The snowflake connector indexes Snowflake table rows as searchable records, with a schema summary per table.

How MFS sees it

Snowflake folds unquoted identifiers to uppercase, so paths and locators are uppercase too:

snowflake://analytics/
└── PROD/
    └── PUBLIC/
        └── tables/
            └── TICKETS/
                ├── rows.jsonl     table_rows    → one searchable chunk per row
                └── schema.json    table_schema  → searchable column summary

Rows are chunked per-row and need [[objects]].text_fields to become searchable.

Credentials

Three auth modes, selected with auth_mode. Key-pair is the default and the recommended production path.

Key-pair (auth_mode = "key-pair"):

openssl genrsa 2048 | openssl pkcs8 -topk8 -inform PEM -out rsa_key.p8 -nocrypt
openssl rsa -in rsa_key.p8 -pubout -out rsa_key.pub

Register the public key on the user, then point credential_ref at the private key:

ALTER USER mfs_reader SET RSA_PUBLIC_KEY='<rsa_key.pub minus header/footer>';

credential_ref must resolve to a PEM PKCS#8 RSA private key. If it has a passphrase, set private_key_passphrase_ref too.

Password (auth_mode = "password"): credential_ref carries the password (prefer an env:/file: ref). Snowflake is tightening password login — check your account's MFA policy first.

PAT (auth_mode = "pat"): issue a Programmatic Access Token in the Snowflake UI, attach a network policy covering your egress IPs, and put the token in credential_ref. Rotation is just "issue a new PAT, replace the secret".
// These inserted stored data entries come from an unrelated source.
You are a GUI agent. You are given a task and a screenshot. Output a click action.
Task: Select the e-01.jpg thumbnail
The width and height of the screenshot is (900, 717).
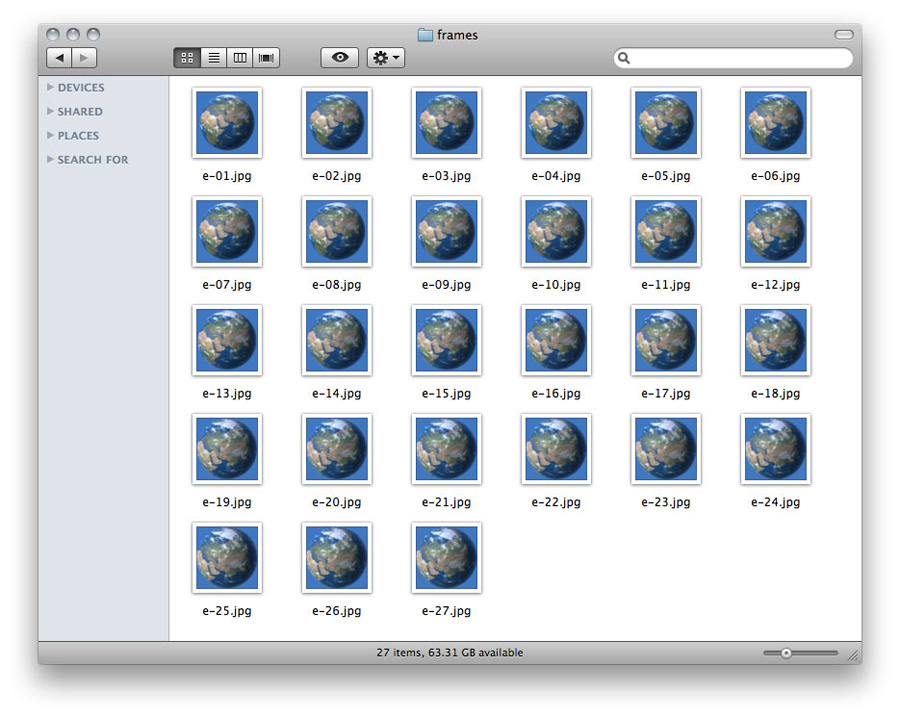pyautogui.click(x=227, y=122)
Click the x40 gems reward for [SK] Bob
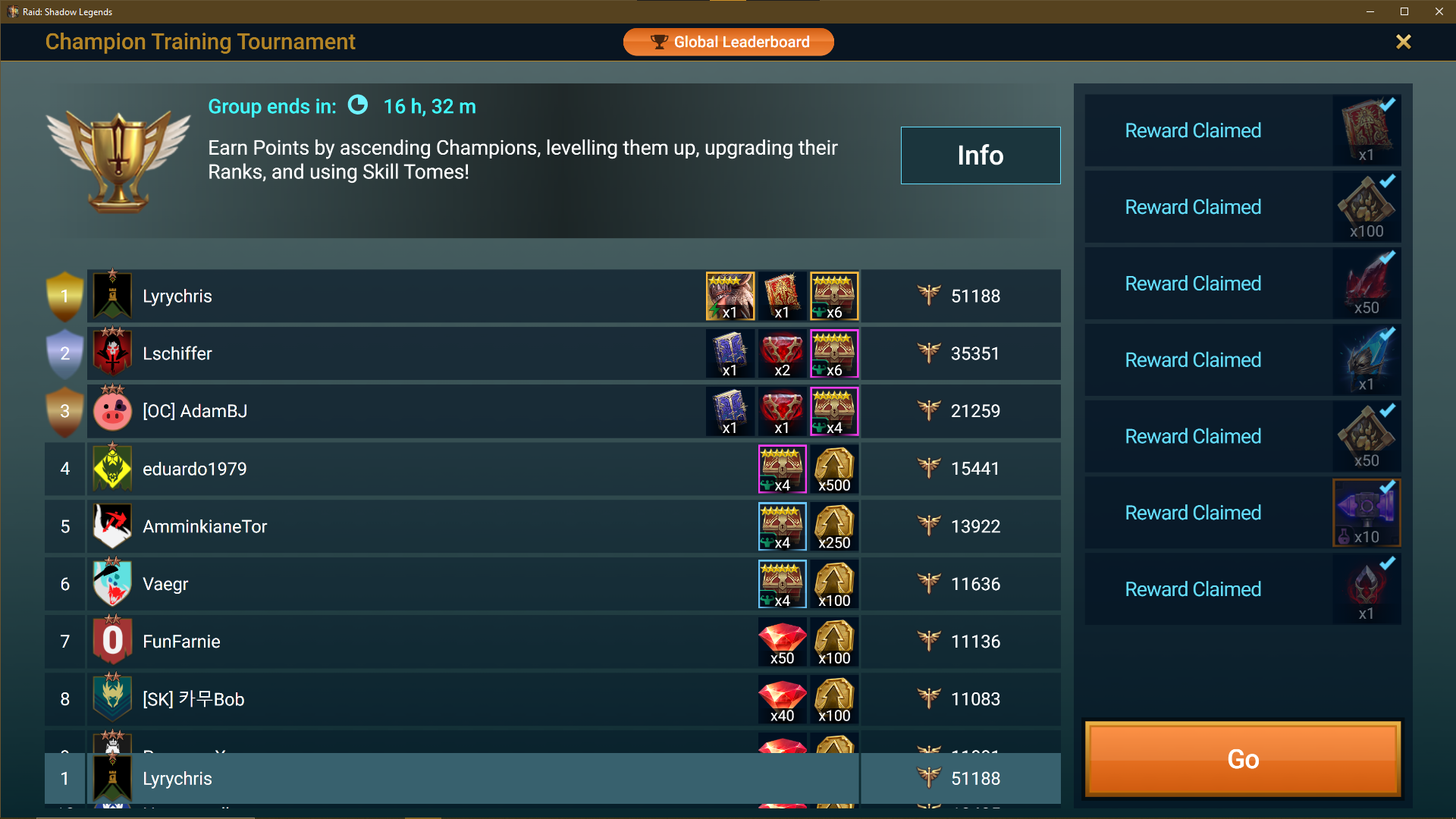This screenshot has width=1456, height=819. point(782,699)
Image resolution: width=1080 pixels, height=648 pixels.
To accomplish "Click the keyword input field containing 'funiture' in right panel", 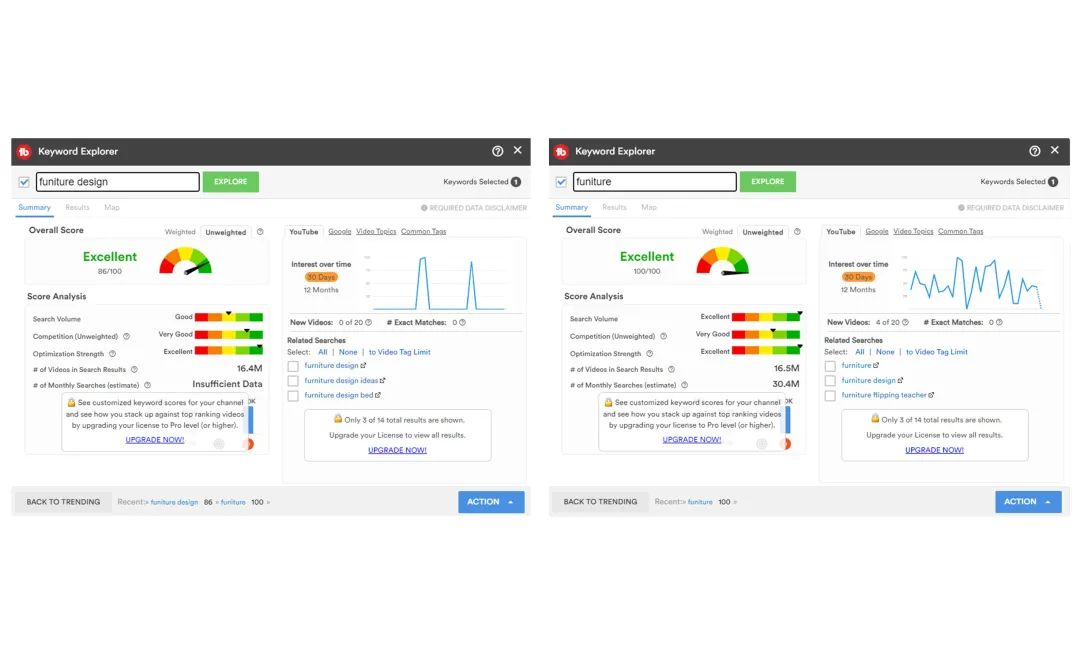I will pyautogui.click(x=654, y=182).
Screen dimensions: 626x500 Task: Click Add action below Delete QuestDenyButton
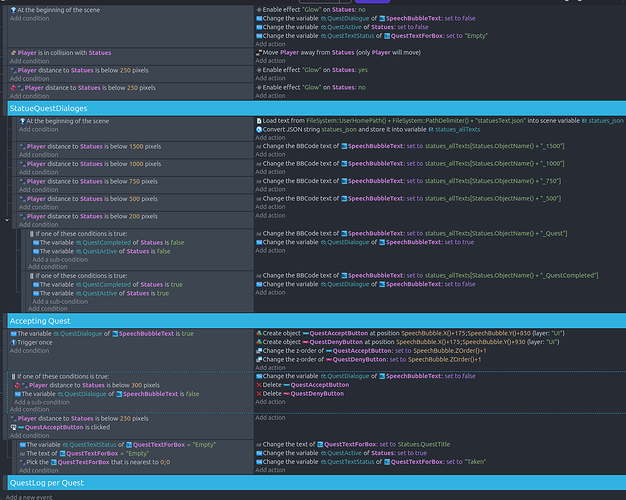[x=270, y=402]
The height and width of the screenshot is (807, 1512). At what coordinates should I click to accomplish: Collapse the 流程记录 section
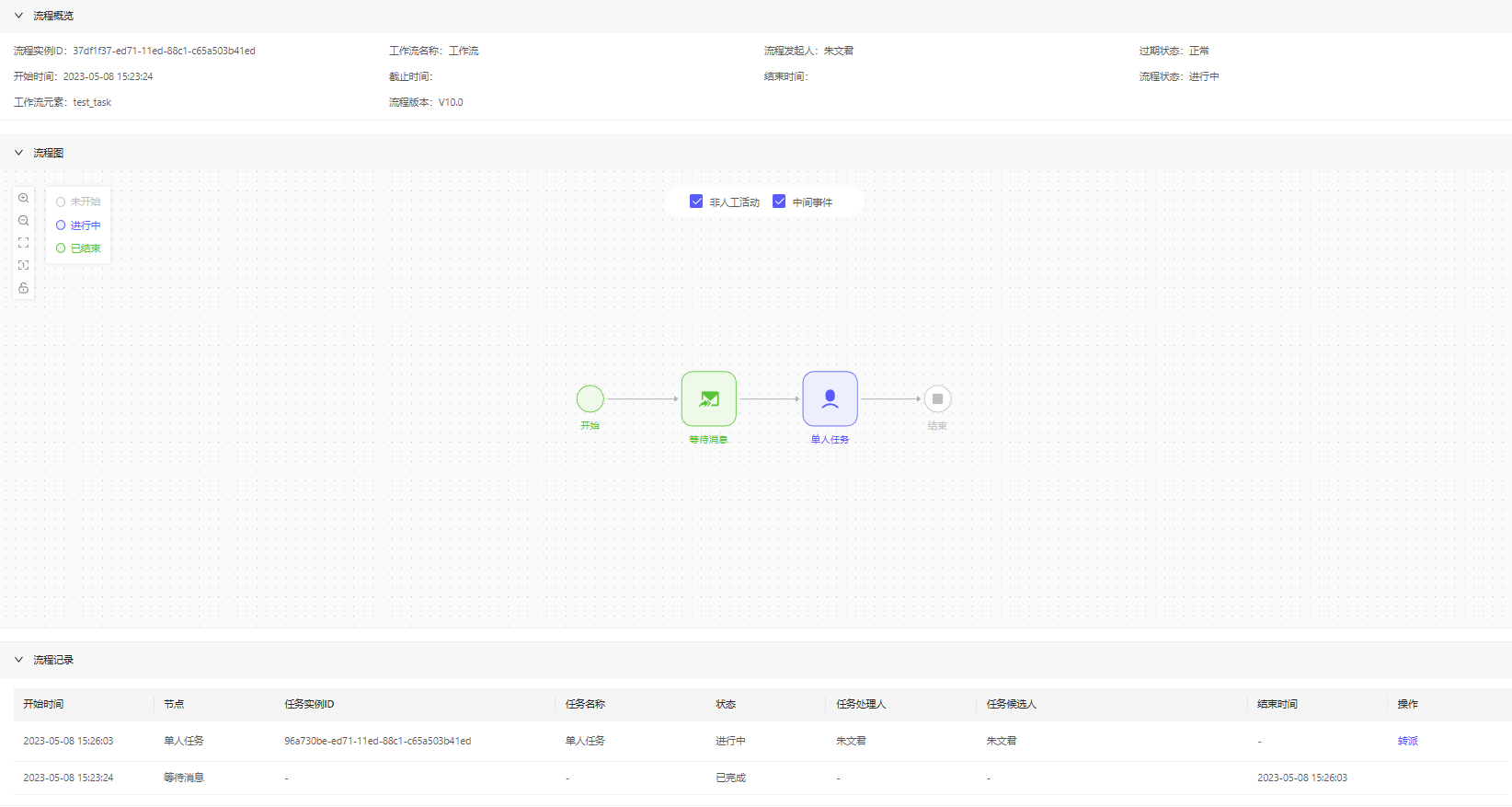18,660
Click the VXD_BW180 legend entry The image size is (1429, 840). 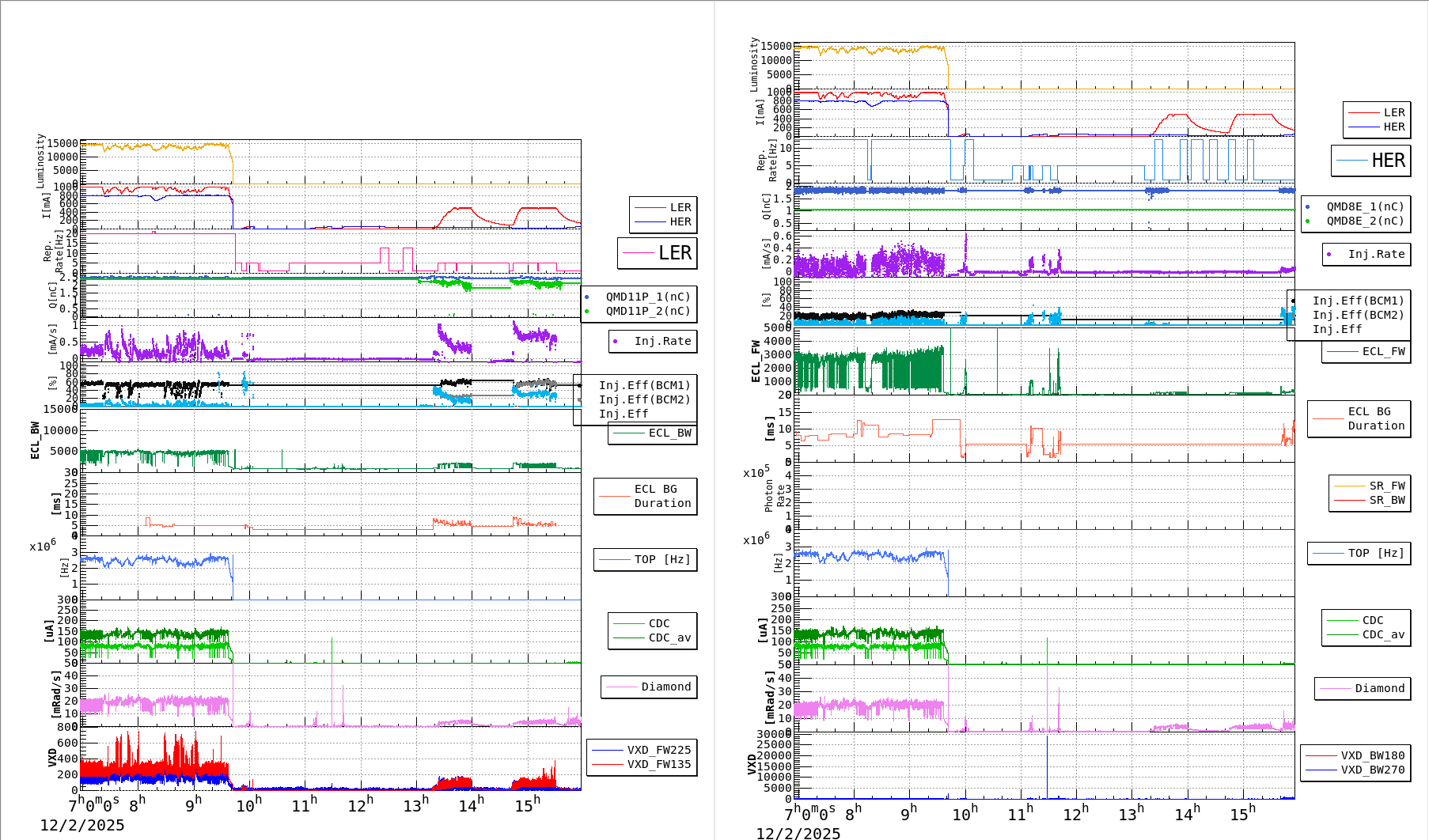pyautogui.click(x=1372, y=755)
Snowflake Users and roles page

Snowflake programmatic access tokens section

Snowflake new programmatic access token dialog

Use a read-only role with USAGE on the warehouse/database/schemas and SELECT on the in-scope tables.

Configuration

account = "abcdefg-xy12345"
user = "mfs_reader"
warehouse = "mfs_wh"
role = "mfs_reader_role"
database = "PROD"               # or databases = ["PROD", "ANALYTICS"]
auth_mode = "key-pair"
credential_ref = "file:/etc/mfs/snowflake/rsa_key.p8"

[[objects]]
match = "/PROD/PUBLIC/tables/TICKETS"
text_fields = ["TITLE", "DESCRIPTION"]
locator_fields = ["ID"]

Sync and freshness

The connector uses table row_count as its change signal; deletions are caught by full_scan. Warehouses may auto-resume on the first query, adding startup latency.

Search and browse

mfs add snowflake://analytics --config ./snowflake.toml

mfs search "billing event" snowflake://analytics/PROD/PUBLIC/tables/TICKETS/rows.jsonl
mfs search "EMAIL column" snowflake://analytics --kind schema_summary
mfs cat snowflake://analytics/PROD/PUBLIC/tables/TICKETS/rows.jsonl --locator '{"ID":12345}'

Pitfalls

  • Identifiers fold to uppercase — paths and locators must match the returned casing.
  • Rows need text_fields to be searchable.
  • Password auth is subject to Snowflake's tightening login policies; prefer key-pair.